Hmm, with Ryan endorsing Biden, I have been thinking about the other dropped out candidates. Who might they endorse? Well, Gravel has given his endorsement to Bernie Sanders and Tulsi Gabbard. Apart from him and Ryan has no one endorsed someone as far as I know.

So here some random fun guesses:

Richard Ojeda: will support Bernie Sanders again, like in 2016

Kirsten Gillibrand: a bit difficult, but I have the feeling she will fall into camp Warren

Jay Inslee: probably someone with a good climate change plan, I think it might be Sanders

Eric Swalwell: He will hand the torch back to Joe Biden.

John Hickenlooper: I have the feeling - without any reasoning at all - he might support Klobuchar.

Bill de Blasio: Not easy to guess, but I think he will go into Warrens camp.

Beto O'Rourke: Really a wildcard. He could endorse pretty much anyone. I just say *throws dice* Kamala Harris.

What are your guesses?

My guess is that not one of them that have dropped out(besides ojeda) that hasn't endorsed already will endorse Bernie. The smart ones will wait and see and endorse after the primary is decided. Endorsing the anti-establishment candidate as an establishment figure is death to their careers and that's all they'll be thinking about.

Well, I guess Inslee can, considering that the climate change is already his raison d'être. Gillibrand and Harris also could get away supporting Warren by just pointing out they are supporting fellow women. But the rest will probably support either Biden or Buttigieg.



jason1637 said:

Last early state poll from MC

Latest one I posted earlier.

You could argue that Biden supporters are migrating towards Buttigieg and Sanders supporters are migrating towards Warren. 

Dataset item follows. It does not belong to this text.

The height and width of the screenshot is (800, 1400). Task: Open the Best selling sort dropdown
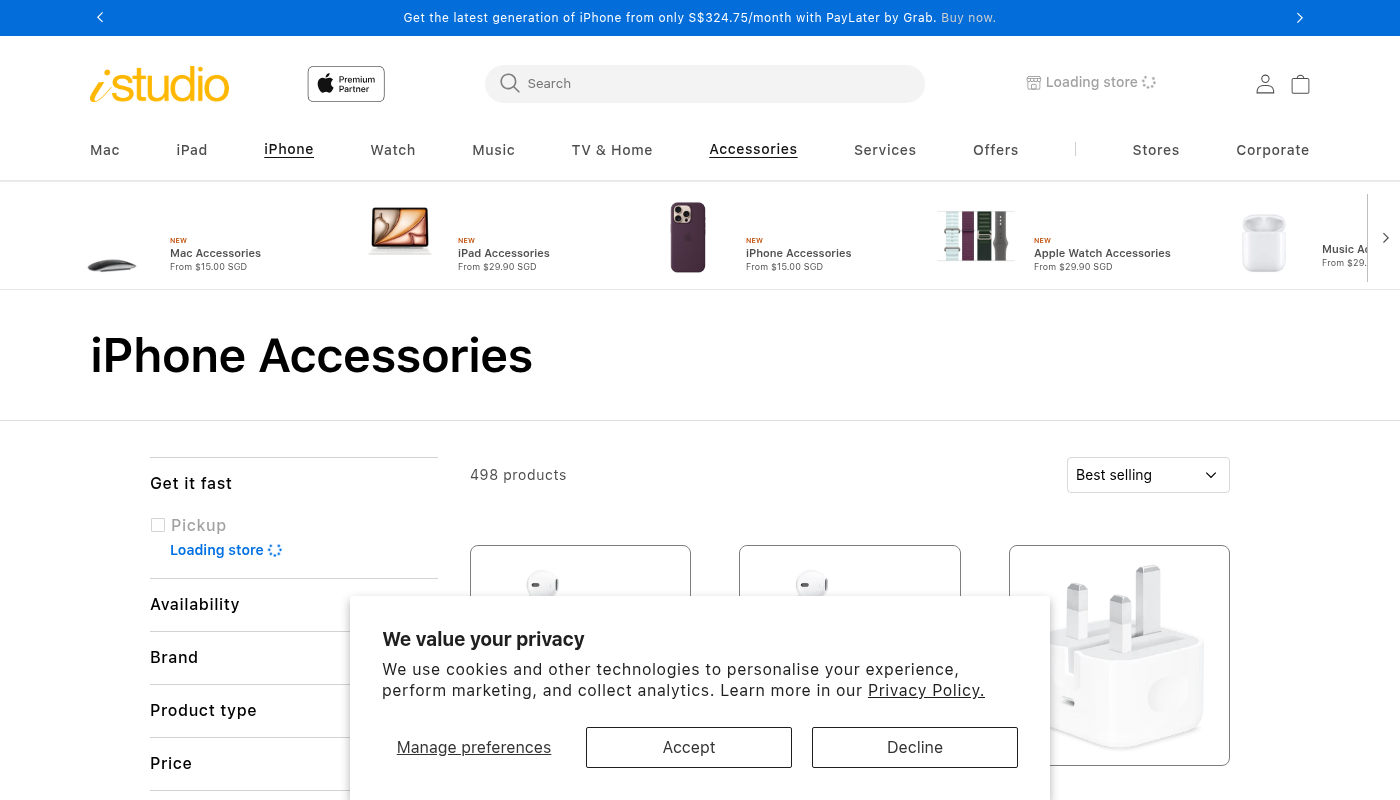[x=1147, y=475]

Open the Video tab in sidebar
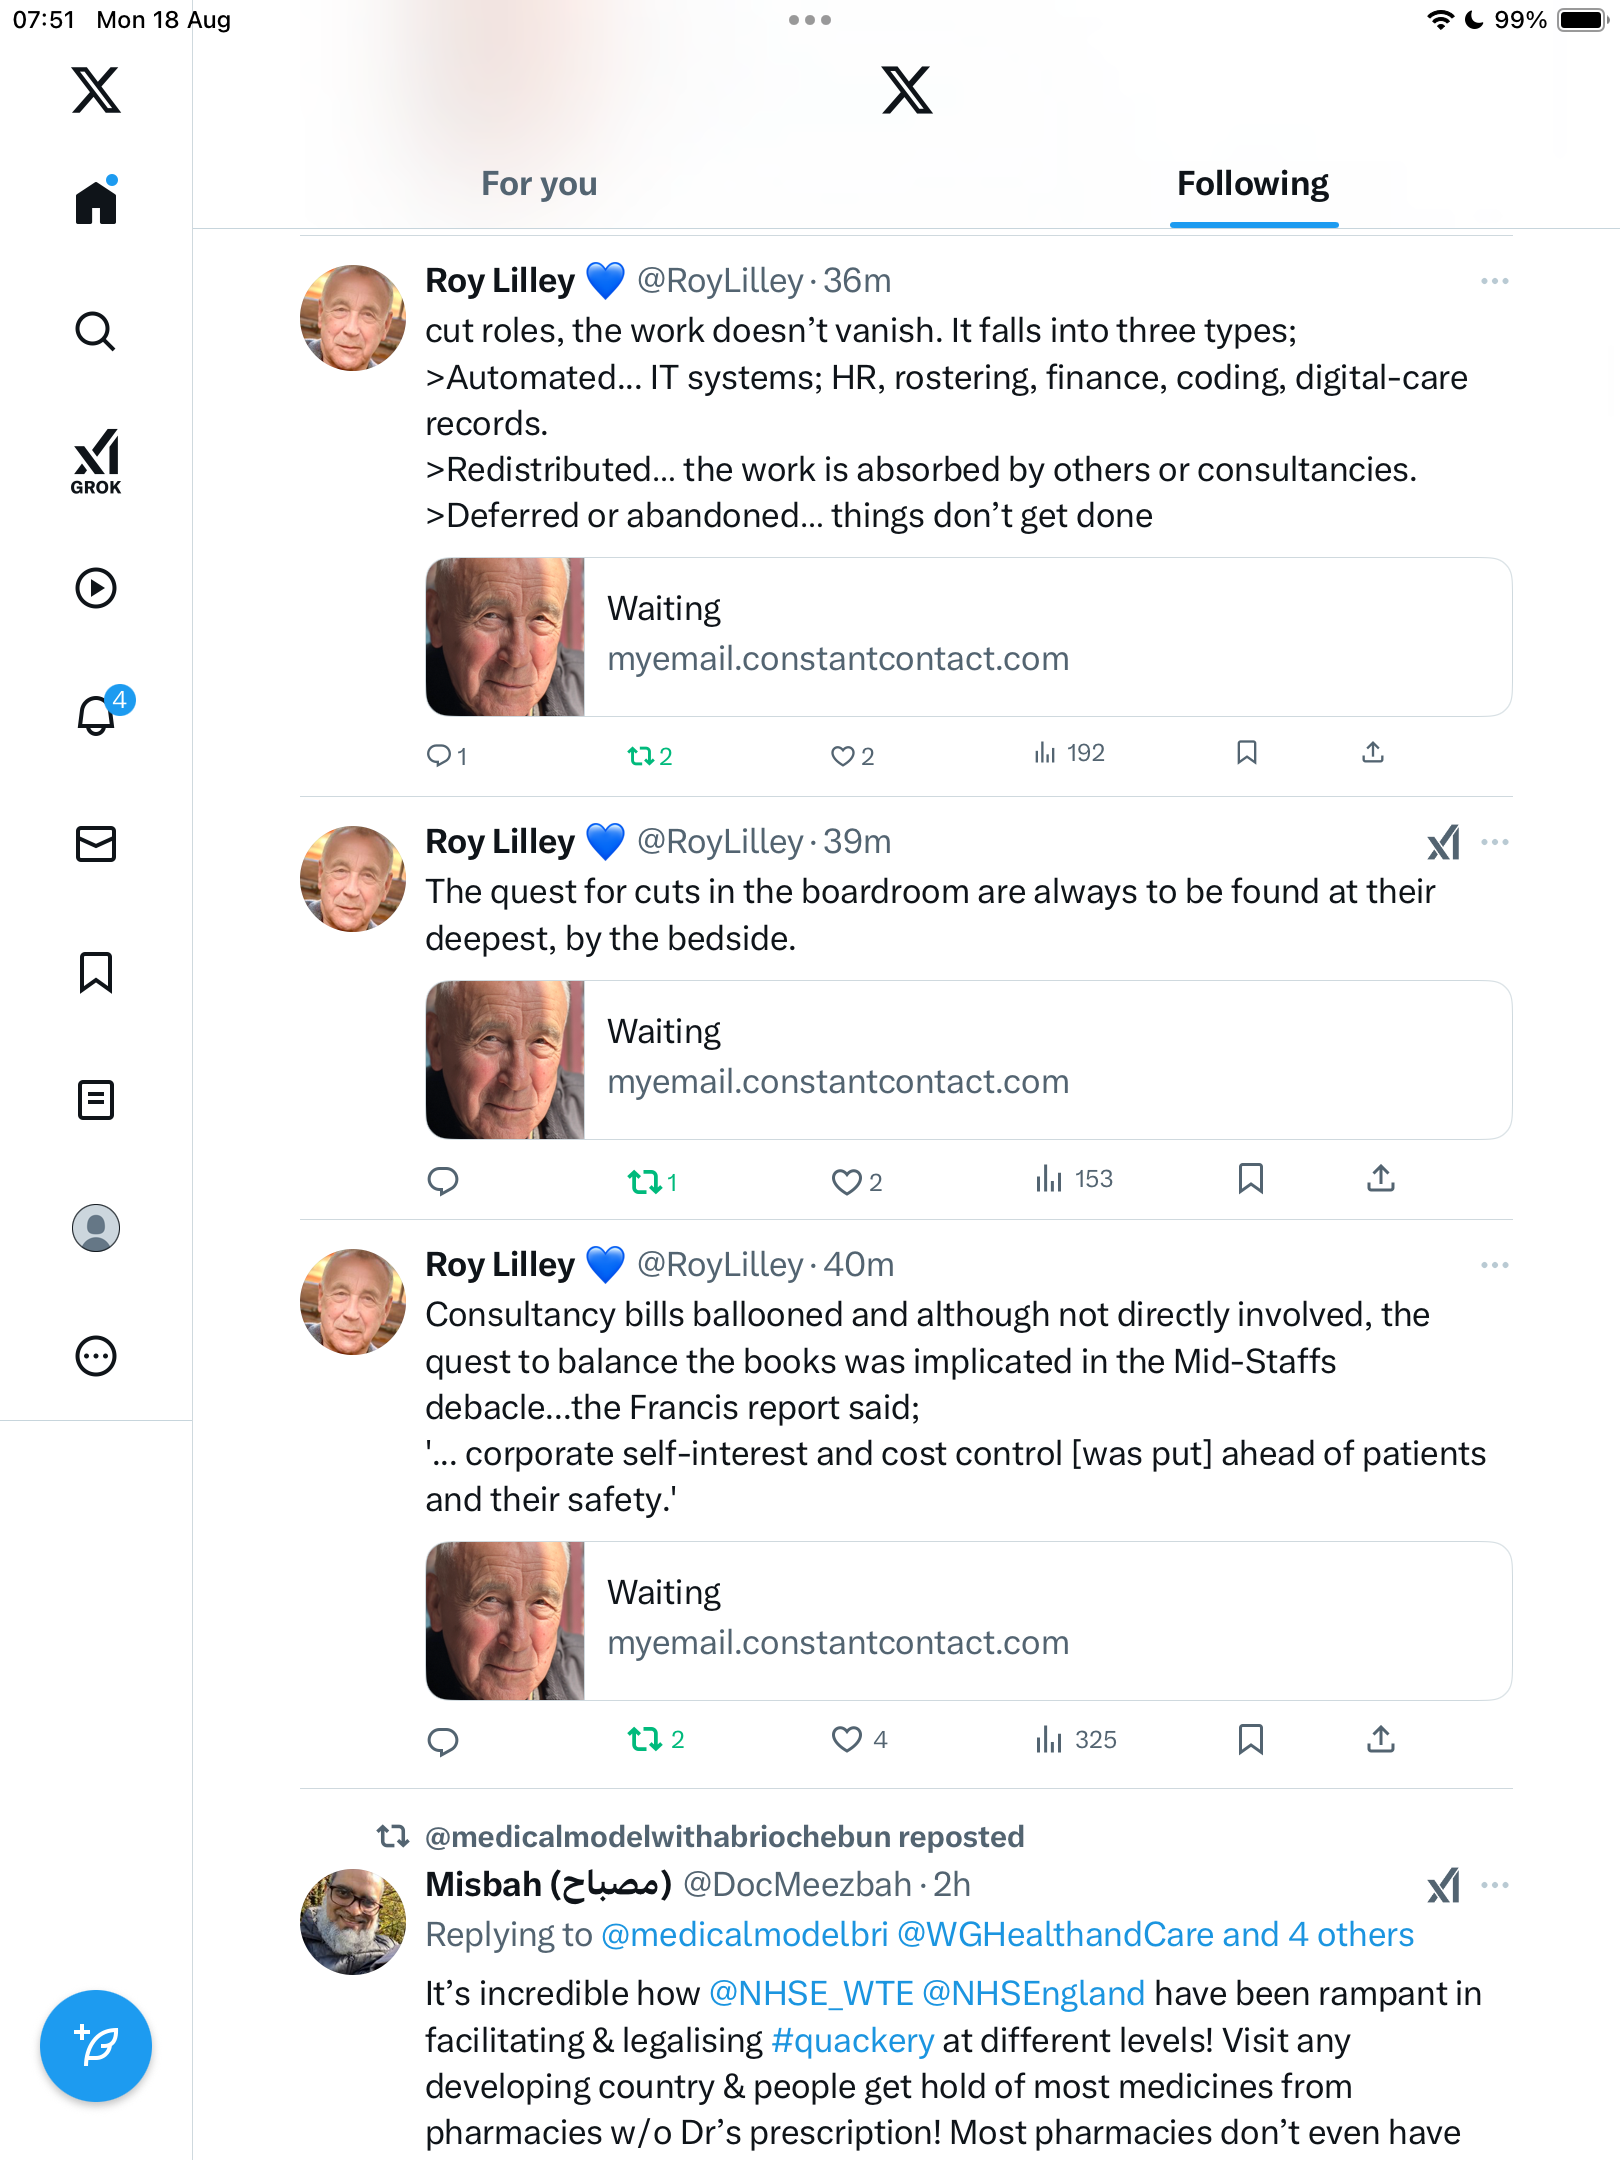[96, 588]
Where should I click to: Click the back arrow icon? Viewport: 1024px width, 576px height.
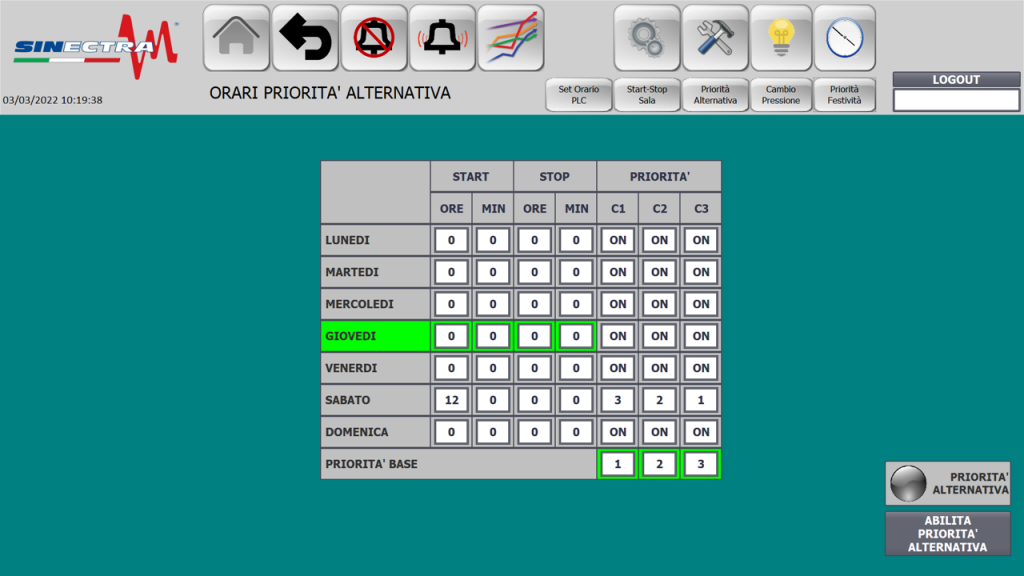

I agree with you on Pete Buttigieg for sure. I mean if you look at the demographic breakdown of his supporters, you'll find that, in some crucial respects, they have more in common with Joe Biden's supporters than those of anyone else. Namely, they're predominantly self-described moderate voters who are over the age of 45. There's only other major candidate with that sort an age skew in terms of support, and that other candidate just happens to be losing some ground at the same time that Mayor Pete is ascending. Hard to write that off as coincidence.

I think there's also been some competition for younger voters between Warren and Sanders going on for sure, although Sanders is clearly winning that battle overall and Warren isn't so dependent on a single generation. I wouldn't say that the last month has been good to Warren in the polling average though. She needs another debate. On the fortunate side for her though, another one is now less than a week away.